**DIRECTIONS:** Retype exactly the lines that run from the start of the data to the line holding "Image resolution: width=1220", including both, and only those.

○ ○ ○ ○

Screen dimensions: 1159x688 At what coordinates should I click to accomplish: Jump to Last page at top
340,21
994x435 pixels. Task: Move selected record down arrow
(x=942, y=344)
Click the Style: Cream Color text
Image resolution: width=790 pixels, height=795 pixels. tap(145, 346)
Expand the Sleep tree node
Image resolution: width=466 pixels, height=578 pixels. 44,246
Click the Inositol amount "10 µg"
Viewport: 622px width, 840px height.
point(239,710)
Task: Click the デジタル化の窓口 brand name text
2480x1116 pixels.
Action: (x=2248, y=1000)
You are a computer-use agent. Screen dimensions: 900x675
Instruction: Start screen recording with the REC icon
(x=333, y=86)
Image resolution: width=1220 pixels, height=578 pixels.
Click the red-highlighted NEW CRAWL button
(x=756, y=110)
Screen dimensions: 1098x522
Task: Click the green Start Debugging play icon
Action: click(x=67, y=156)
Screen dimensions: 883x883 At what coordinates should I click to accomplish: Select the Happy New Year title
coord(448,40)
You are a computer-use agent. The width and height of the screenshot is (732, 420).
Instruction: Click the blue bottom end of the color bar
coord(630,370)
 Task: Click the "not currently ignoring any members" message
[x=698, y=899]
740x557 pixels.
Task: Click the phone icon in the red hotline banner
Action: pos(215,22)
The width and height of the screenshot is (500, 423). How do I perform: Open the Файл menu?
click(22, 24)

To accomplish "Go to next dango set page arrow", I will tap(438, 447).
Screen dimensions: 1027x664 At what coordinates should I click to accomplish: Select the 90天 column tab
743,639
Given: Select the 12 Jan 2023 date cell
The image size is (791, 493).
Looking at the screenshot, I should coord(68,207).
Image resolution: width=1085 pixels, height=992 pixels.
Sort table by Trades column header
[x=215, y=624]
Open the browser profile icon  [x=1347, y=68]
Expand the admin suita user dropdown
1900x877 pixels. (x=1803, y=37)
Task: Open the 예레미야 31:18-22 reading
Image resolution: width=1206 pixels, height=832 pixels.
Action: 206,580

○ ○ ○ ○

**WRITTEN REPLY:**
Screen dimensions: 1159x688 At what coordinates should I click to accomplish: Jump to Last page at top
340,21
994x435 pixels. Task: Move selected record down arrow
(x=942, y=344)
Click the Style: Cream Color text
Image resolution: width=790 pixels, height=795 pixels. tap(145, 346)
Expand the Sleep tree node
Image resolution: width=466 pixels, height=578 pixels. 44,246
Click the Inositol amount "10 µg"
Viewport: 622px width, 840px height.
point(239,710)
Task: Click the デジタル化の窓口 brand name text
2480x1116 pixels.
Action: (x=2248, y=1000)
You are a computer-use agent. Screen dimensions: 900x675
Instruction: Start screen recording with the REC icon
(x=333, y=86)
Image resolution: width=1220 pixels, height=578 pixels.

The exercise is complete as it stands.